Production preferences cannot be understood without reference to communication
- Brain and Cognitive Sciences, Human Language Processing Lab, University of Rochester, Rochester, NY, USA
MacDonald (2013) proposes that comprehenders are sensitive to statistical patterns in their language input (Claim 1). These patterns are hypothesized to result from speakers' preferences in production, aggregated over the population (Claim 2). Production preferences are taken to be primarily determined by biases that serve production ease, thereby improving fluency (Claim 3). These three claims, together constituting the core of the PDC, are an ambitious endeavor to tie together several lines of research in psycholinguistics and linguistics. Here, I focus on the second and third claim, that it is predominantly “production ease,” rather than communicative pressures, that drives production preferences and hence language form (M, p. 13; cf. Bard et al., 2000; Ferreira and Dell, 2000; Arnold, 2008; Ferreira, 2008; Lam and Watson, 2010).

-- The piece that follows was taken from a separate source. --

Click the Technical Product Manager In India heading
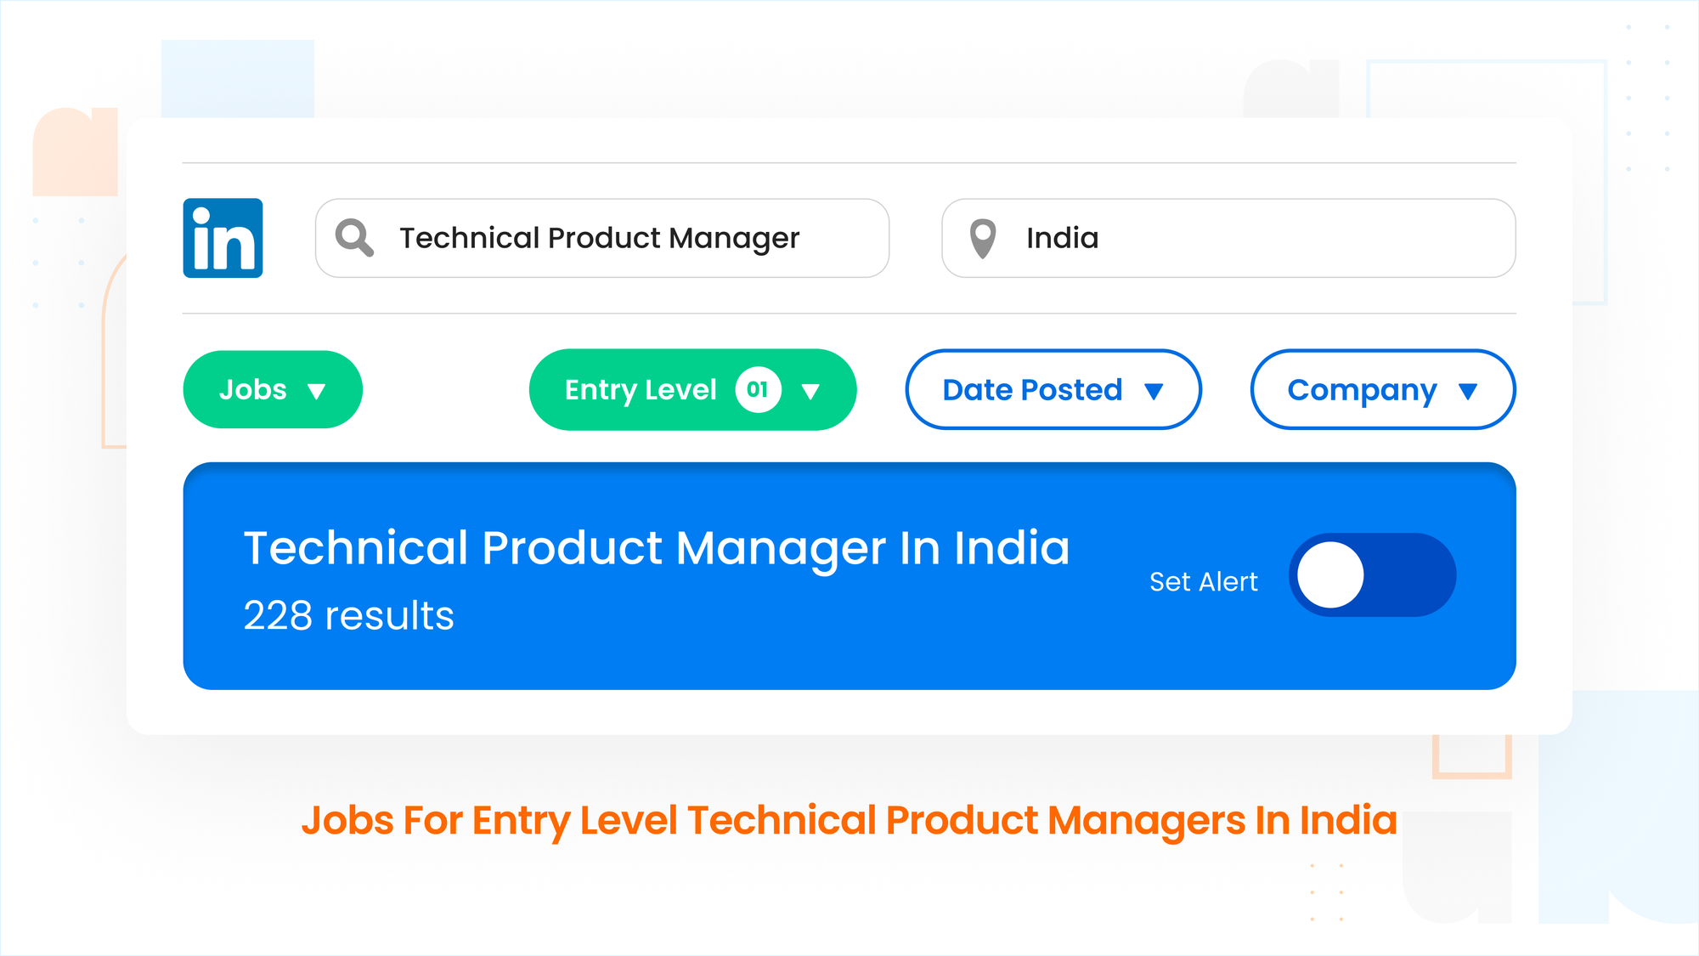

In contrast, I argue that production preferences and language form are unlikely to be understood without reference to communication. Specifically, production preferences are the result of at least two competing type of biases: biases toward production ease and biases toward ease, or at least success, of comprehension (Zipf, 1949). I refer to a weak version of the second type of bias as robust information transfer.1 Two hypotheses about how robust information transfer might affect production preferences are often conflated in the literature. First, speakers might continuously “estimate” their interlocutors' beliefs and structure their utterances based on these estimates. This claim, often referred to as audience design, is what production researchers (incl. M) tend to have in mind when they reject the idea that production preferences are affected by communicative biases. Many consider this claim implausible because production seems too demanding to allow additional computations (Ferreira, 2008). I share Tanenhaus's position that such intuitions are often misleading (Tanenhaus, 2013). Here, however, I pursue an alternative hypothesis, that communicative biases affect production preferences through learning and generalization across previous experiences (building on Jaeger and Ferreira, in press).
Production Ease is Not Enough
Speakers tend to lengthen words (theeee) or produce additional words, such as filled pauses (uh, um, etc.) or optional function words (e.g., I think (that) you're right), when upcoming material is not available for production (Fox Tree and Clark, 1997; Ferreira and Dell, 2000; Clark and Fox Tree, 2002). M claims that “[…] speakers in this situation attempt to gain extra planning time” (M, p. 5; Race and MacDonald, 2003). This raises an important question that ease-of-production accounts have so far failed to address: if speakers need more time, why do they not simply halt articulation until the next word is available? It would arguably be less effortful and less memory demanding to suspend speech, and continue without producing the additional words once the upcoming material is available. Indeed, the few studies that have addressed this question have found no evidence that the insertion of optional words actually helps to alleviate planning difficulty. To the contrary, filled pauses are more likely to be followed by speech suspension than expected by chance (Clark and Fox Tree, 2002). Similarly, the presence of optional that is associated with lower fluency following it, even after controlling for other factors known to affect fluency (Jaeger, 2005, section 3).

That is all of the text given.